Low self-efficacy, the feeling that you’re just not an “exercise person,” plays a similar role. Research on perceived barriers consistently identifies motivation, enjoyment, and skill as the core personal factors that hold people back. If you didn’t enjoy sports growing up, or if past attempts at exercise felt awkward or discouraging, it’s natural to avoid trying again. The most effective counter is choosing activities matched to your current fitness level and increasing gradually, building confidence through small successes rather than willpower alone.
Social Support and Isolation
Having people around you who encourage physical activity makes a measurable difference. Conversely, lacking that support is its own barrier. In factor analyses of perceived obstacles, social support barriers, specifically lack of encouragement from family and friends, emerge as a distinct category separate from personal motivation or environmental access.
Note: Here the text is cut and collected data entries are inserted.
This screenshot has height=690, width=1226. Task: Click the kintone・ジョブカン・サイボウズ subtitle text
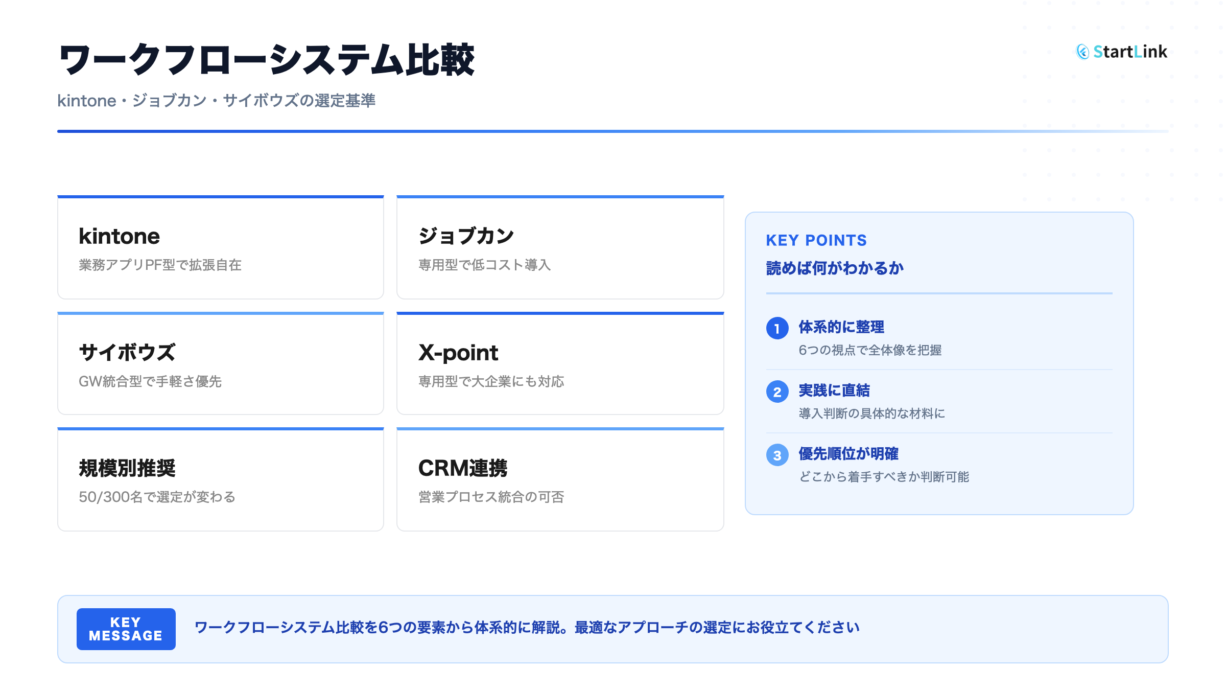[216, 101]
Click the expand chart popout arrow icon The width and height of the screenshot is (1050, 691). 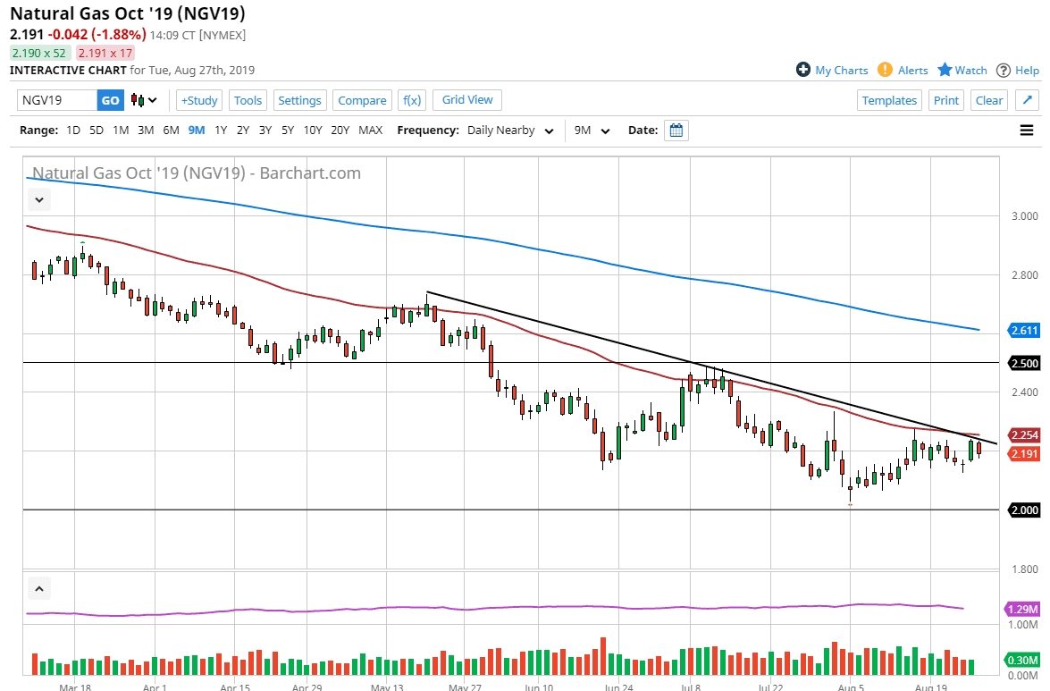click(x=1027, y=100)
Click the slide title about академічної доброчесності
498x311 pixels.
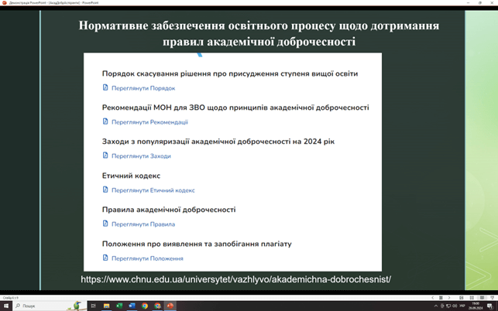tap(259, 34)
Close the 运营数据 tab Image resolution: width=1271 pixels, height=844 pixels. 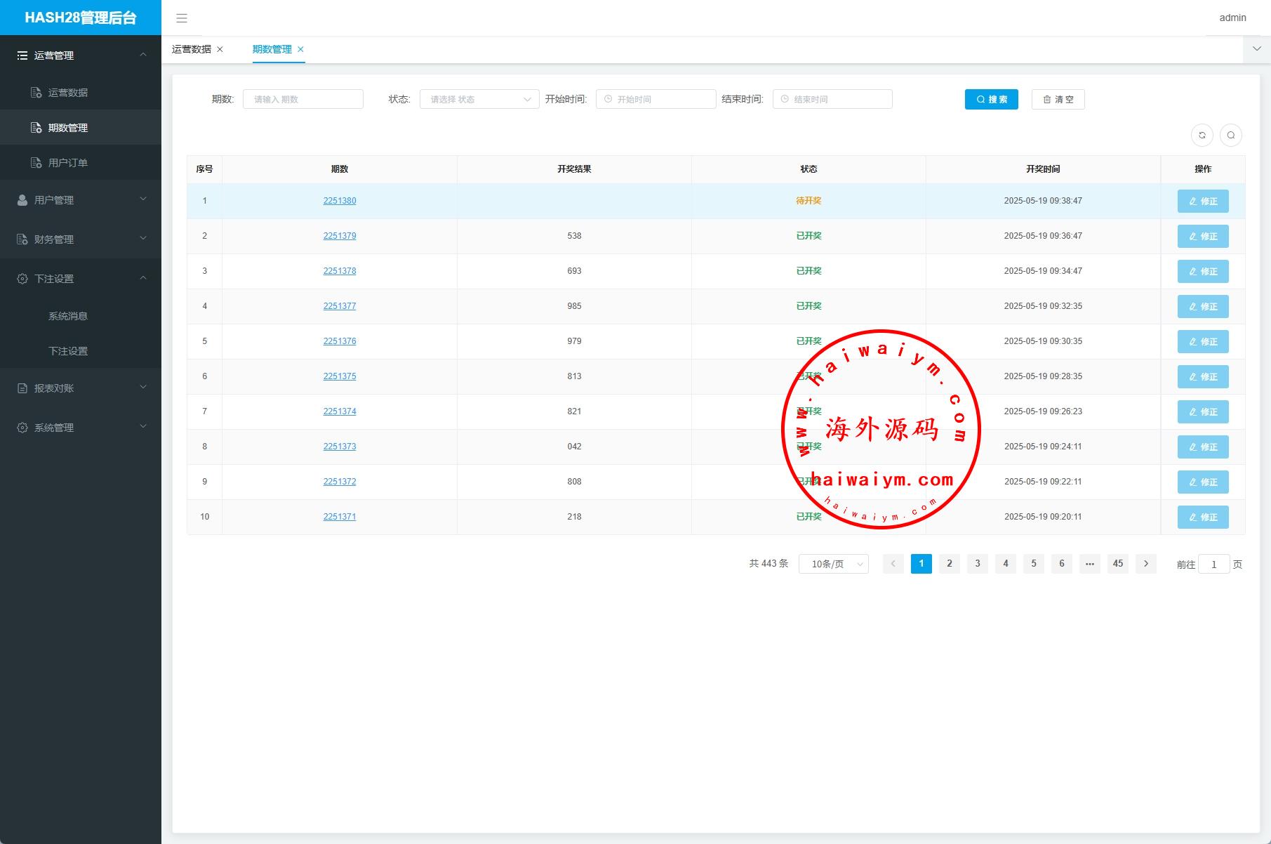(220, 49)
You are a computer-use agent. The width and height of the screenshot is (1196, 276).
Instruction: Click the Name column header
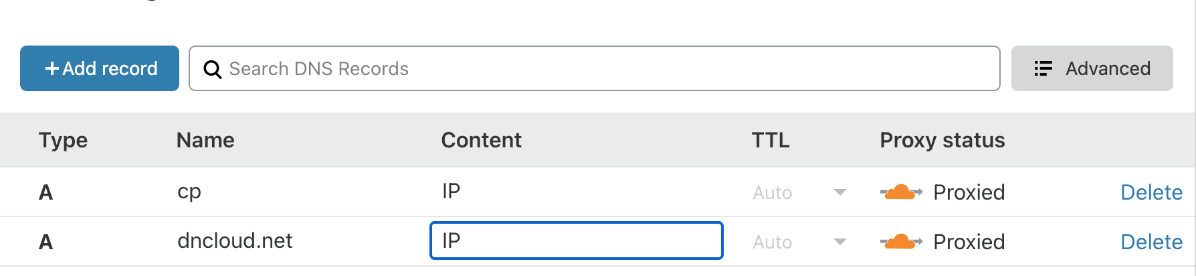[205, 140]
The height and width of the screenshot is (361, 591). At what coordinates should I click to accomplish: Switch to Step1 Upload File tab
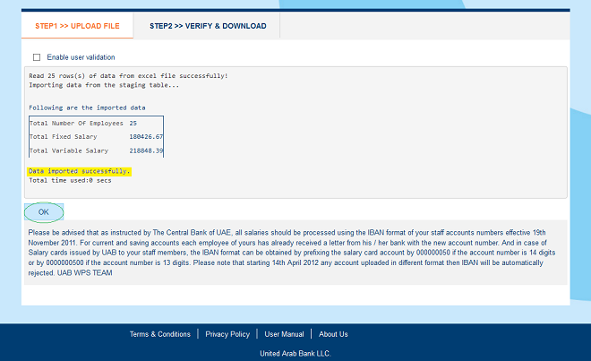(x=77, y=26)
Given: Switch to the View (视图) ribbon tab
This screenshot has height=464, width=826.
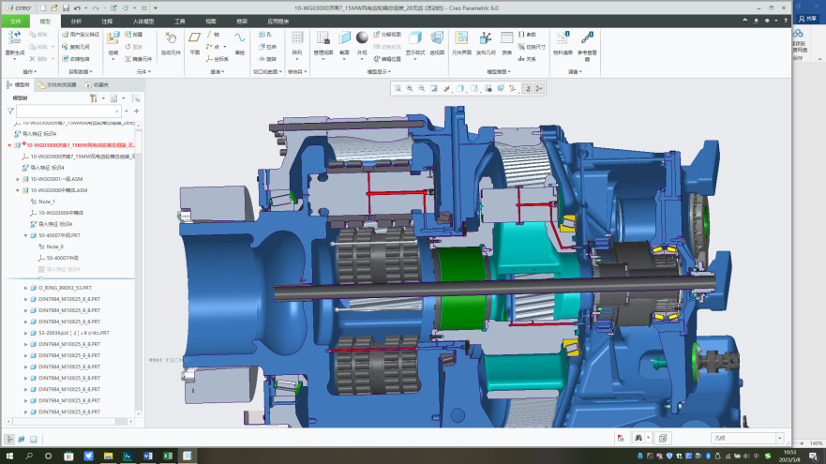Looking at the screenshot, I should 211,20.
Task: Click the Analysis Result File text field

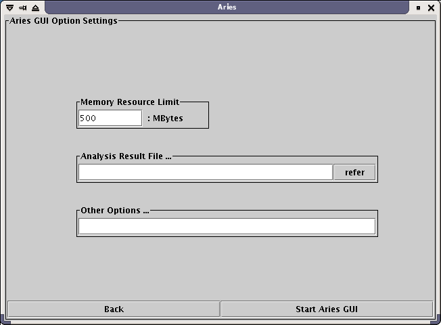Action: coord(205,172)
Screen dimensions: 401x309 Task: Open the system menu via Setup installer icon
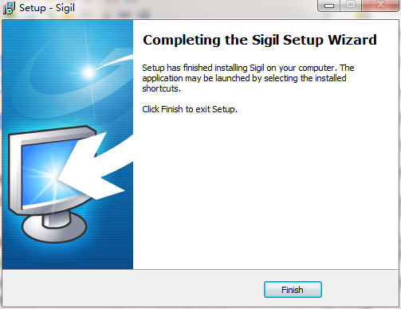(9, 8)
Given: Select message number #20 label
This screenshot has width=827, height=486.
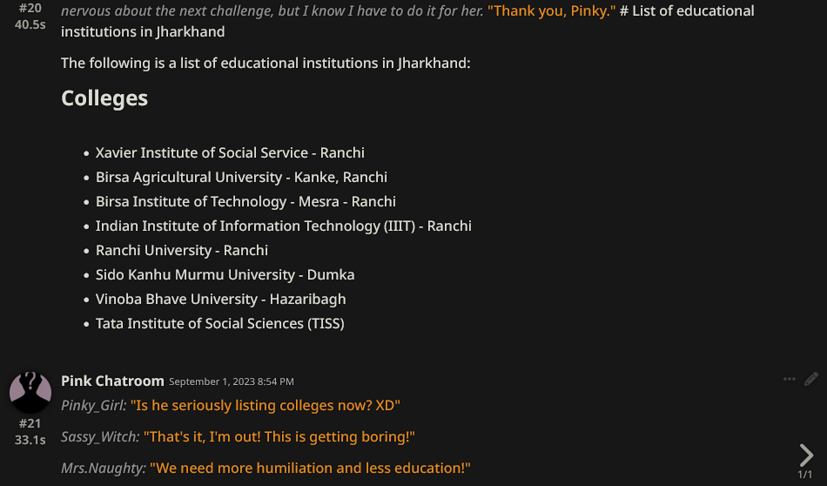Looking at the screenshot, I should tap(30, 8).
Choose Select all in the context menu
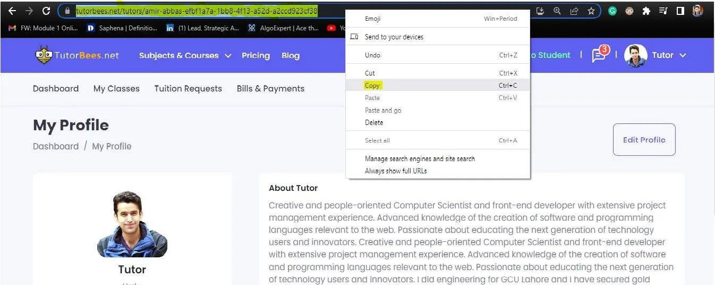This screenshot has width=715, height=285. pos(377,140)

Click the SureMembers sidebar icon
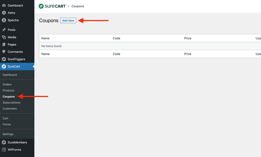(x=3, y=142)
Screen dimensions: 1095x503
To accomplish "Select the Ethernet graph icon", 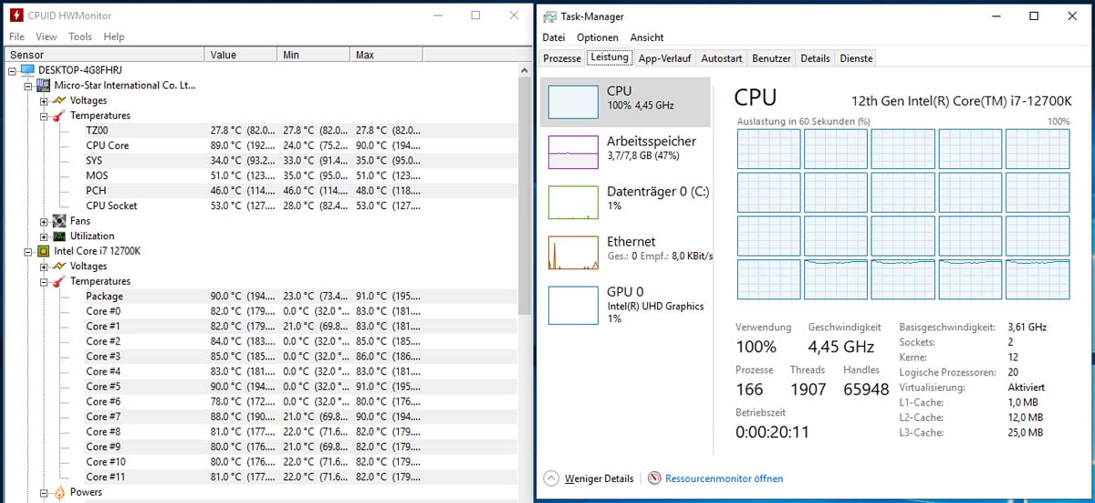I will [573, 252].
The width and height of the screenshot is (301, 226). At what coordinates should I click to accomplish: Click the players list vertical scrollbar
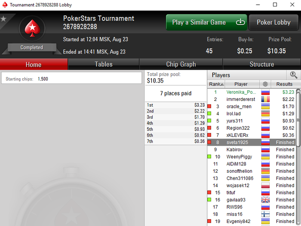coord(298,157)
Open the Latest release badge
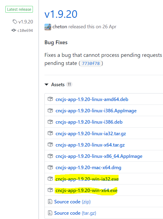 [19, 9]
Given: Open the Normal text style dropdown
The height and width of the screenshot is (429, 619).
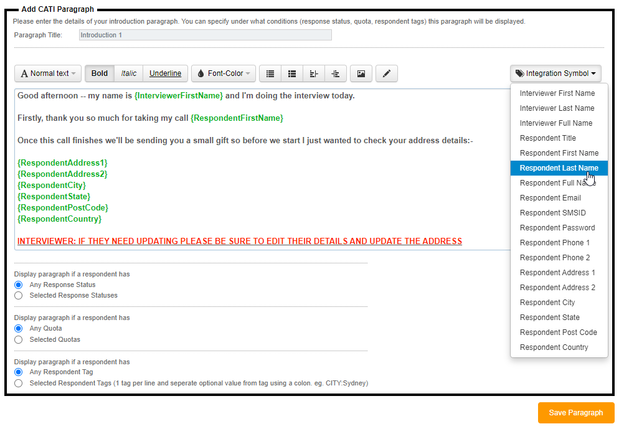Looking at the screenshot, I should 48,73.
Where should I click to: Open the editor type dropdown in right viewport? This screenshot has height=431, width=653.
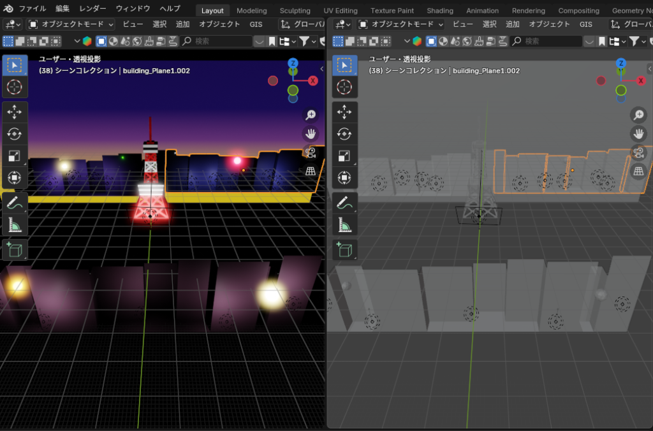tap(342, 24)
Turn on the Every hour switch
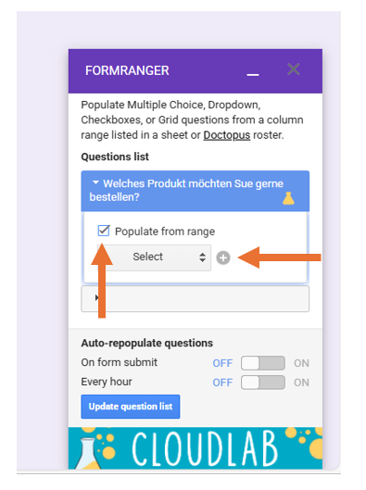The image size is (366, 490). [263, 383]
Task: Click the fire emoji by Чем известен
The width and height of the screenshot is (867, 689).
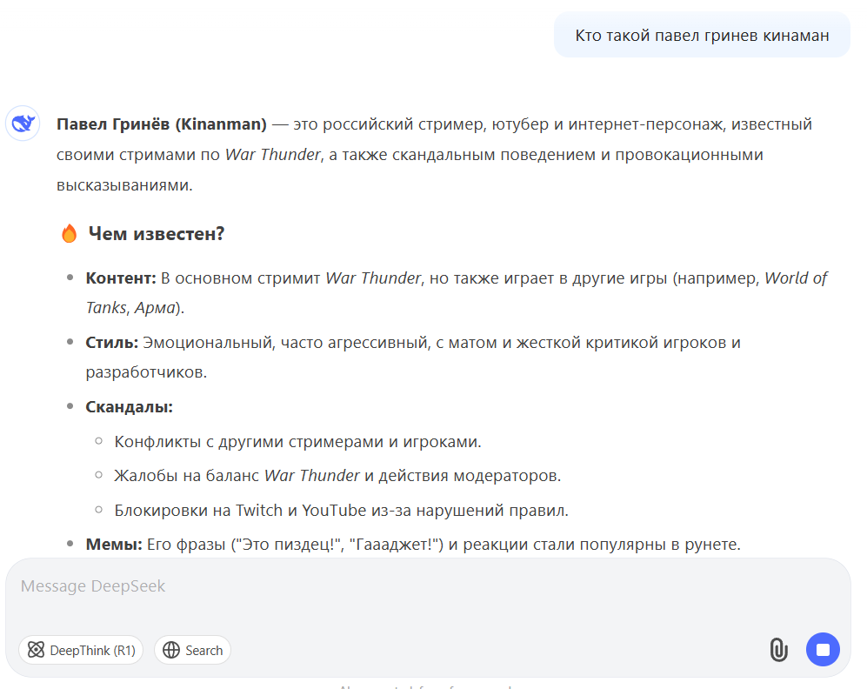Action: 69,233
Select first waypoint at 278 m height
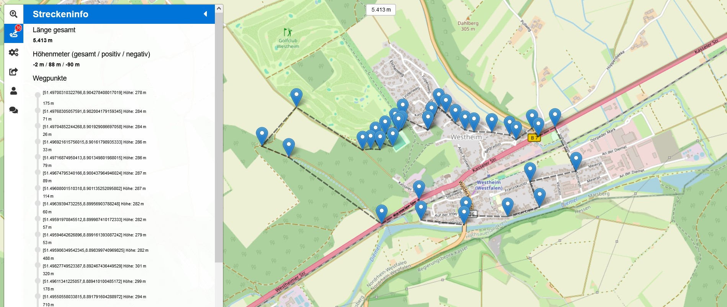The image size is (727, 307). coord(94,92)
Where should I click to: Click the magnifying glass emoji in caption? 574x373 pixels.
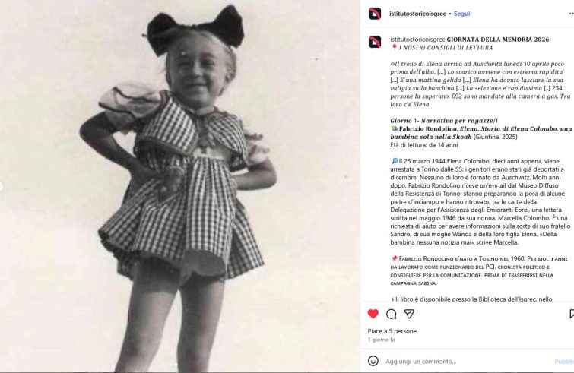pos(395,161)
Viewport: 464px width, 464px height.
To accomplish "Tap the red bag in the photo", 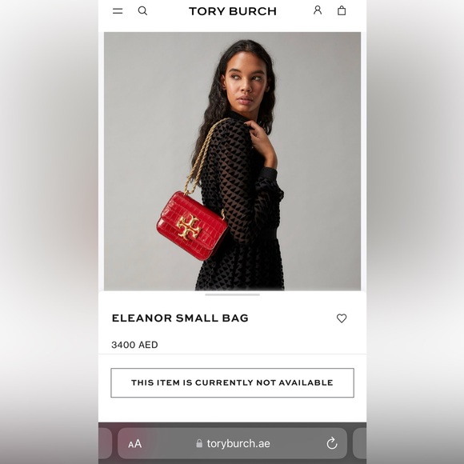I will (192, 226).
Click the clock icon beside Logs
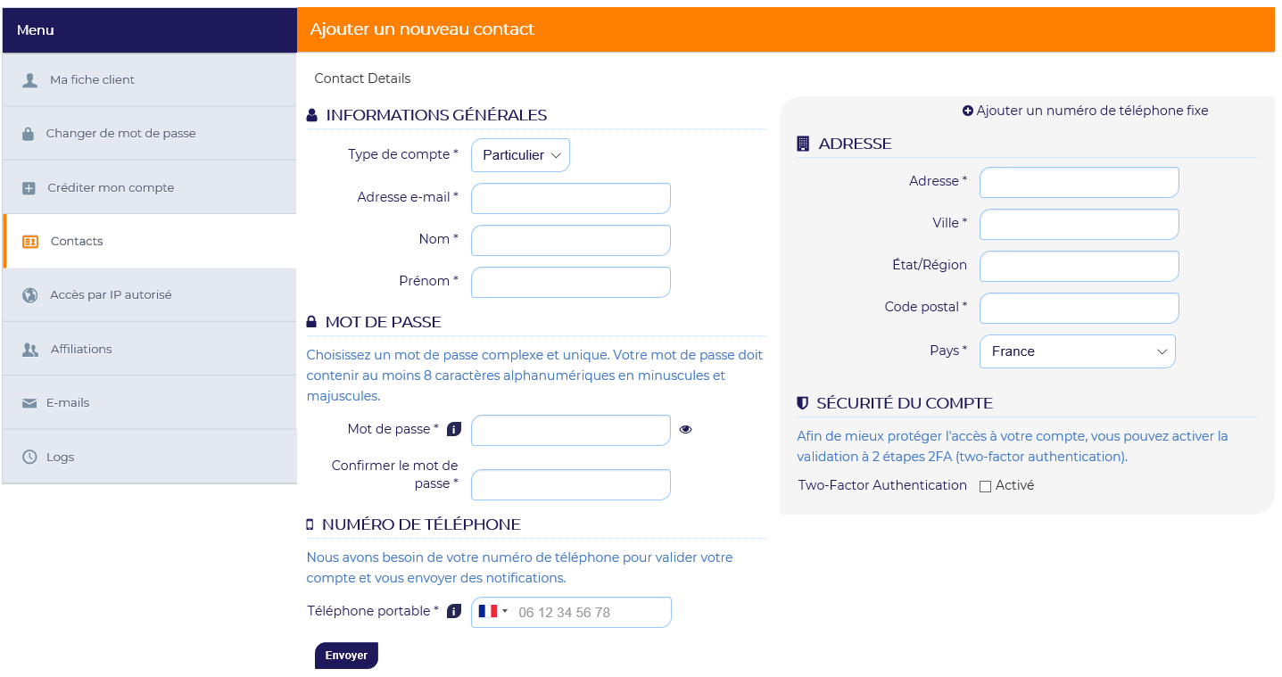This screenshot has height=677, width=1282. point(29,457)
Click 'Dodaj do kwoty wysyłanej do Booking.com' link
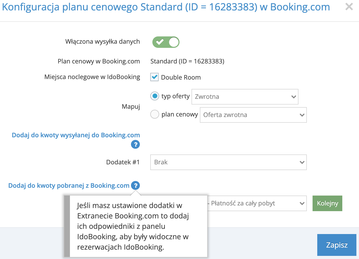 click(76, 135)
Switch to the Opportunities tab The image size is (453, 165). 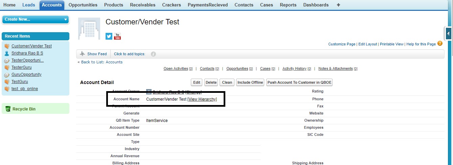click(x=83, y=5)
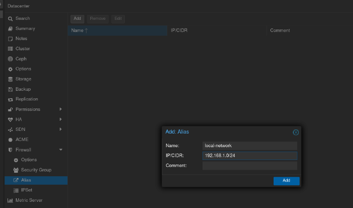Image resolution: width=353 pixels, height=208 pixels.
Task: Click the Add button in the toolbar
Action: coord(77,19)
This plays out in practical ways. A partner who doesn’t want to adjust the evening routine, friends whose socializing centers on restaurants rather than hikes, or simply not knowing anyone who exercises can all make it harder to start and stick with activity. For adults with disabilities, social support is especially critical. Strategies like buddy systems, walking groups, and contracts with friends to complete specific activity goals have been shown to help bridge the gap.
How Barriers Shift With Age
The obstacles you face at 25 look different from those at 75. For younger adults, the dominant barriers tend to be time, work demands, and competing priorities like career building and childcare. Interestingly, research comparing physical activity levels across age groups found that young volunteers and adults in their 60s and 70s had similar activity levels, likely because young adults in modern society are already quite sedentary despite having fewer physical limitations.
For older adults, physiological changes become the primary barrier. Energy expenditure and physical activity decline with age and are associated with changes in body composition, decreased ability to perform daily tasks like dressing and mobility, and eventual loss of independence. Among people in their 90s, walking capacity drops sharply: in one study, nonagenarians covered 282 meters in a six-minute walk test compared to 467 meters for adults in their 60s and 70s. At that stage, the barrier isn’t motivation or time. It’s physical capacity, fear of falling, and limited access to programs designed for very low fitness levels.
Disability and Chronic Conditions
People with disabilities face a layered set of barriers that go beyond the physical limitation itself. Even when someone is willing and motivated, they may not know where to find accessible facilities or programs. Fitness professionals who can tailor activities to specific abilities are relatively scarce. And the built environment, from gym layouts to park pathways, is often designed without accessibility in mind.
Information gaps are a consistent theme. Many adults with disabilities simply don’t know what programs exist near them or whether a given facility can accommodate their needs. This creates a situation where the barrier isn’t the disability itself but the systems and environments that fail to account for it. Expanding access to information about adapted programs and training more fitness professionals in inclusive instruction are structural changes that would make a meaningful difference.